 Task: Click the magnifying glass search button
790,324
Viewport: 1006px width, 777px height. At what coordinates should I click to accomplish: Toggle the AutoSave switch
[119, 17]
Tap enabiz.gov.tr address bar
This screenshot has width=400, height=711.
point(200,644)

------------------------------------------------------------------------

● **EXERCISE GOAL**:
Please output the complete listing without any alteration.

● **ANSWER SPACE**:
 Task: Click the magnifying glass search button
790,324
Viewport: 1006px width, 777px height. At what coordinates should I click to accomplish: Toggle the AutoSave switch
[119, 17]
Tap enabiz.gov.tr address bar
This screenshot has width=400, height=711.
point(200,644)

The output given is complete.